### WHAT YOU SHOULD DO
Below is a set of records; restate each one word for word.

·····

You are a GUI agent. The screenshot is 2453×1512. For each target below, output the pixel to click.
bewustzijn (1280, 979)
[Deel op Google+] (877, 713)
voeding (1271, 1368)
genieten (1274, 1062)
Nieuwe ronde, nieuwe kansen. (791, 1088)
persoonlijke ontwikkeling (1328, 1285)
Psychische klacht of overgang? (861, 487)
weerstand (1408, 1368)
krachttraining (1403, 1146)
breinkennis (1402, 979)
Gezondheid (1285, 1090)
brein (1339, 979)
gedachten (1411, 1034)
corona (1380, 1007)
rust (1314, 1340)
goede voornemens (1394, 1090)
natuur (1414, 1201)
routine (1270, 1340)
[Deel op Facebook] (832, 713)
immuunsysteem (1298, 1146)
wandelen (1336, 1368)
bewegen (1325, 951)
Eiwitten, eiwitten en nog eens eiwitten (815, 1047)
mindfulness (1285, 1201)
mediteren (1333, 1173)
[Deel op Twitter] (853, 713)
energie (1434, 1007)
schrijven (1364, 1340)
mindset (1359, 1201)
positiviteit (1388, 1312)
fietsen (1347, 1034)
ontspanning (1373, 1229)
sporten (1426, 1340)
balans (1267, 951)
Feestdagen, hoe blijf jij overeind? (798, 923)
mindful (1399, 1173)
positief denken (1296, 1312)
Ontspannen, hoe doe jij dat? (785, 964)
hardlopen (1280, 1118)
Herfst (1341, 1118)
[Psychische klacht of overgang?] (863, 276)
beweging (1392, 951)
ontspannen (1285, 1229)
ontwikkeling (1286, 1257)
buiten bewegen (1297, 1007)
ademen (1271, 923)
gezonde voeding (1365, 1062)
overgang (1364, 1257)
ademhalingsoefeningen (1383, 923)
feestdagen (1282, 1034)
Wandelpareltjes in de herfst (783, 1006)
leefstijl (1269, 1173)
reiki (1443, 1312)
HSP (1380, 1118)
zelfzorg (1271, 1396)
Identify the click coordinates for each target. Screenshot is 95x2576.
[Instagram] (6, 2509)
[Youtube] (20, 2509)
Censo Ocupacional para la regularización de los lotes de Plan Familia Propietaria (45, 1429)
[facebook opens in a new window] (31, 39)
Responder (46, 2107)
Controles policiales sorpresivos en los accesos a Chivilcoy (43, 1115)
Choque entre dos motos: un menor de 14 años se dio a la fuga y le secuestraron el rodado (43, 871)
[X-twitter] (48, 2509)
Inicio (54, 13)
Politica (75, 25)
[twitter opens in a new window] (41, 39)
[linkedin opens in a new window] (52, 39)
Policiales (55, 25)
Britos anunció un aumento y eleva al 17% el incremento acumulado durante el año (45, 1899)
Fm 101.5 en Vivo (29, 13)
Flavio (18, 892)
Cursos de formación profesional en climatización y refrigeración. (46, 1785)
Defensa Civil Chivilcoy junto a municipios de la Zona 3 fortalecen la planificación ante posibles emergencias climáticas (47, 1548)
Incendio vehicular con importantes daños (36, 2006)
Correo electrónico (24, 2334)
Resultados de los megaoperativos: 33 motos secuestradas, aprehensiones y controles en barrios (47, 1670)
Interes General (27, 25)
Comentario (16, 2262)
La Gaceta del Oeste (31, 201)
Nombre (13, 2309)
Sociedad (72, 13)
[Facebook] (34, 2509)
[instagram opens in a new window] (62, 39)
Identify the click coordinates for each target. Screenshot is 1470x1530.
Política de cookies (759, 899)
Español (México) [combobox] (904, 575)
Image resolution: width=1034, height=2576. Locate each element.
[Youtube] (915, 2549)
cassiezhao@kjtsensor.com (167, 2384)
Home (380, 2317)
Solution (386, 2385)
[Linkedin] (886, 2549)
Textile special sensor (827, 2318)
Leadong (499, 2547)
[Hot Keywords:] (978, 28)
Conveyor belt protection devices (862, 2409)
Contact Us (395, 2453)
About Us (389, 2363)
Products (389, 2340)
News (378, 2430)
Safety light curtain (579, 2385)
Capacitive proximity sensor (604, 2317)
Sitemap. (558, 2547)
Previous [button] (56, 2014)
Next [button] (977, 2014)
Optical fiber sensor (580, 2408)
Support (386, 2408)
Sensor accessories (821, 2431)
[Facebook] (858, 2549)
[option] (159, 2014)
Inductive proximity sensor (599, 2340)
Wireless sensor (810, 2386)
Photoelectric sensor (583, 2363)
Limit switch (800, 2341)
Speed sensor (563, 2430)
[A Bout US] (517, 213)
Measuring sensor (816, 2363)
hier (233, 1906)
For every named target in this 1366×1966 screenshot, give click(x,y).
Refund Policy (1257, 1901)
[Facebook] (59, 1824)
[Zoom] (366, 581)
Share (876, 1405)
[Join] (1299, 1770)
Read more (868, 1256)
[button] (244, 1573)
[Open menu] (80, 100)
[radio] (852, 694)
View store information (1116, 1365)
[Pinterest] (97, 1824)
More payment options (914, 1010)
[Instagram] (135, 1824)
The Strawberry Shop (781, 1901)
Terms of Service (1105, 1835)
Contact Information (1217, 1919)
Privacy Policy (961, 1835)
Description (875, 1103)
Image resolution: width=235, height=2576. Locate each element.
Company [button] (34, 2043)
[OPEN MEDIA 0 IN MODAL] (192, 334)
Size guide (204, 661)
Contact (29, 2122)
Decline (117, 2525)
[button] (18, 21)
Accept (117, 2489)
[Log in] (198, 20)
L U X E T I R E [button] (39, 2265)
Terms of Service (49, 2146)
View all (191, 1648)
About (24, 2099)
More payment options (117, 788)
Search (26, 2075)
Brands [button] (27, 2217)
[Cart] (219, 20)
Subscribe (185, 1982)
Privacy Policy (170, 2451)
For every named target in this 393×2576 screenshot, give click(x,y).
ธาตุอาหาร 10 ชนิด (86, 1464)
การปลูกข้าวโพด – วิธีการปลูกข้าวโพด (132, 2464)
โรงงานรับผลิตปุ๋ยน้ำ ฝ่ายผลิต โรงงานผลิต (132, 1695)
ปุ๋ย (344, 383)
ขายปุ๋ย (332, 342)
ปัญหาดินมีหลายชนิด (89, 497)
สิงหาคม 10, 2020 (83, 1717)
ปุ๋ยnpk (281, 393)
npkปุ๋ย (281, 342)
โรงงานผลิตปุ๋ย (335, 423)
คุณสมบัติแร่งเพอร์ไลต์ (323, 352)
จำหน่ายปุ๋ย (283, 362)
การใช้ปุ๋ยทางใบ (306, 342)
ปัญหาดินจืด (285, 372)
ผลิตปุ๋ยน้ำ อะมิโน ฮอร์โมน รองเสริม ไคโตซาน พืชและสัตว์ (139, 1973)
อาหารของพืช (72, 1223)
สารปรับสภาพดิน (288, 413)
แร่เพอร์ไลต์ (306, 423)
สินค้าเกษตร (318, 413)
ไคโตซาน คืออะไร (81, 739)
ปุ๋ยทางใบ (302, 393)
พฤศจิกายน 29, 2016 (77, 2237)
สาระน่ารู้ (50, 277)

·····

### ANSWER FOR THE TASK
You are a GUI agent. The screenshot is 2453×1512. For each target below, output the pixel to click.
bewustzijn (1280, 979)
[Deel op Google+] (877, 713)
voeding (1271, 1368)
genieten (1274, 1062)
Nieuwe ronde, nieuwe kansen. (791, 1088)
persoonlijke ontwikkeling (1328, 1285)
Psychische klacht of overgang? (861, 487)
weerstand (1408, 1368)
krachttraining (1403, 1146)
breinkennis (1402, 979)
Gezondheid (1285, 1090)
brein (1339, 979)
gedachten (1411, 1034)
corona (1380, 1007)
rust (1314, 1340)
goede voornemens (1394, 1090)
natuur (1414, 1201)
routine (1270, 1340)
[Deel op Facebook] (832, 713)
immuunsysteem (1298, 1146)
wandelen (1336, 1368)
bewegen (1325, 951)
Eiwitten, eiwitten en nog eens eiwitten (815, 1047)
mindfulness (1285, 1201)
mediteren (1333, 1173)
[Deel op Twitter] (853, 713)
energie (1434, 1007)
schrijven (1364, 1340)
mindset (1359, 1201)
positiviteit (1388, 1312)
fietsen (1347, 1034)
ontspanning (1373, 1229)
sporten (1426, 1340)
balans (1267, 951)
Feestdagen, hoe blijf jij overeind? (798, 923)
mindful (1399, 1173)
positief denken (1296, 1312)
Ontspannen, hoe doe jij dat? (785, 964)
hardlopen (1280, 1118)
Herfst (1341, 1118)
[Psychische klacht of overgang?] (863, 276)
beweging (1392, 951)
ontspannen (1285, 1229)
ontwikkeling (1286, 1257)
buiten bewegen (1297, 1007)
ademen (1271, 923)
gezonde voeding (1365, 1062)
overgang (1364, 1257)
ademhalingsoefeningen (1383, 923)
feestdagen (1282, 1034)
Wandelpareltjes in de herfst (783, 1006)
leefstijl (1269, 1173)
reiki (1443, 1312)
HSP (1380, 1118)
zelfzorg (1271, 1396)
Identify the click coordinates for each target. Screenshot is 95x2576.
[Instagram] (6, 2509)
[Youtube] (20, 2509)
Censo Ocupacional para la regularización de los lotes de Plan Familia Propietaria (45, 1429)
[facebook opens in a new window] (31, 39)
Responder (46, 2107)
Controles policiales sorpresivos en los accesos a Chivilcoy (43, 1115)
Choque entre dos motos: un menor de 14 años se dio a la fuga y le secuestraron el rodado (43, 871)
[X-twitter] (48, 2509)
Inicio (54, 13)
Politica (75, 25)
[twitter opens in a new window] (41, 39)
[linkedin opens in a new window] (52, 39)
Policiales (55, 25)
Britos anunció un aumento y eleva al 17% el incremento acumulado durante el año (45, 1899)
Fm 101.5 en Vivo (29, 13)
Flavio (18, 892)
Cursos de formación profesional en climatización y refrigeración. (46, 1785)
Defensa Civil Chivilcoy junto a municipios de la Zona 3 fortalecen la planificación ante posibles emergencias climáticas (47, 1548)
Incendio vehicular con importantes daños (36, 2006)
Correo electrónico (24, 2334)
Resultados de los megaoperativos: 33 motos secuestradas, aprehensiones y controles en barrios (47, 1670)
Interes General (27, 25)
Comentario (16, 2262)
La Gaceta del Oeste (31, 201)
Nombre (13, 2309)
Sociedad (72, 13)
[Facebook] (34, 2509)
[instagram opens in a new window] (62, 39)
Identify the click coordinates for each target. Screenshot is 1470x1530.
Política de cookies (759, 899)
Español (México) [combobox] (904, 575)
Image resolution: width=1034, height=2576. Locate each element.
[Youtube] (915, 2549)
cassiezhao@kjtsensor.com (167, 2384)
Home (380, 2317)
Solution (386, 2385)
[Linkedin] (886, 2549)
Textile special sensor (827, 2318)
Leadong (499, 2547)
[Hot Keywords:] (978, 28)
Conveyor belt protection devices (862, 2409)
Contact Us (395, 2453)
About Us (389, 2363)
Products (389, 2340)
News (378, 2430)
Safety light curtain (579, 2385)
Capacitive proximity sensor (604, 2317)
Sitemap. (558, 2547)
Previous [button] (56, 2014)
Next [button] (977, 2014)
Optical fiber sensor (580, 2408)
Support (386, 2408)
Sensor accessories (821, 2431)
[Facebook] (858, 2549)
[option] (159, 2014)
Inductive proximity sensor (599, 2340)
Wireless sensor (810, 2386)
Photoelectric sensor (583, 2363)
Limit switch (800, 2341)
Speed sensor (563, 2430)
[A Bout US] (517, 213)
Measuring sensor (816, 2363)
hier (233, 1906)
For every named target in this 1366×1966 screenshot, give click(x,y).
Refund Policy (1257, 1901)
[Facebook] (59, 1824)
[Zoom] (366, 581)
Share (876, 1405)
[Join] (1299, 1770)
Read more (868, 1256)
[button] (244, 1573)
[Open menu] (80, 100)
[radio] (852, 694)
View store information (1116, 1365)
[Pinterest] (97, 1824)
More payment options (914, 1010)
[Instagram] (135, 1824)
The Strawberry Shop (781, 1901)
Terms of Service (1105, 1835)
Contact Information (1217, 1919)
Privacy Policy (961, 1835)
Description (875, 1103)
Image resolution: width=235, height=2576. Locate each element.
Company [button] (34, 2043)
[OPEN MEDIA 0 IN MODAL] (192, 334)
Size guide (204, 661)
Contact (29, 2122)
Decline (117, 2525)
[button] (18, 21)
Accept (117, 2489)
[Log in] (198, 20)
L U X E T I R E [button] (39, 2265)
Terms of Service (49, 2146)
View all (191, 1648)
About (24, 2099)
More payment options (117, 788)
Search (26, 2075)
Brands [button] (27, 2217)
[Cart] (219, 20)
Subscribe (185, 1982)
Privacy Policy (170, 2451)
For every named target in this 393×2576 screenshot, give click(x,y).
ธาตุอาหาร 10 ชนิด (86, 1464)
การปลูกข้าวโพด – วิธีการปลูกข้าวโพด (132, 2464)
โรงงานรับผลิตปุ๋ยน้ำ ฝ่ายผลิต โรงงานผลิต (132, 1695)
ปุ๋ย (344, 383)
ขายปุ๋ย (332, 342)
ปัญหาดินมีหลายชนิด (89, 497)
สิงหาคม 10, 2020 (83, 1717)
ปุ๋ยnpk (281, 393)
npkปุ๋ย (281, 342)
โรงงานผลิตปุ๋ย (335, 423)
คุณสมบัติแร่งเพอร์ไลต์ (323, 352)
จำหน่ายปุ๋ย (283, 362)
การใช้ปุ๋ยทางใบ (306, 342)
ปัญหาดินจืด (285, 372)
ผลิตปุ๋ยน้ำ อะมิโน ฮอร์โมน รองเสริม ไคโตซาน พืชและสัตว์ (139, 1973)
อาหารของพืช (72, 1223)
สารปรับสภาพดิน (288, 413)
แร่เพอร์ไลต์ (306, 423)
สินค้าเกษตร (318, 413)
ไคโตซาน คืออะไร (81, 739)
ปุ๋ยทางใบ (302, 393)
พฤศจิกายน 29, 2016 (77, 2237)
สาระน่ารู้ (50, 277)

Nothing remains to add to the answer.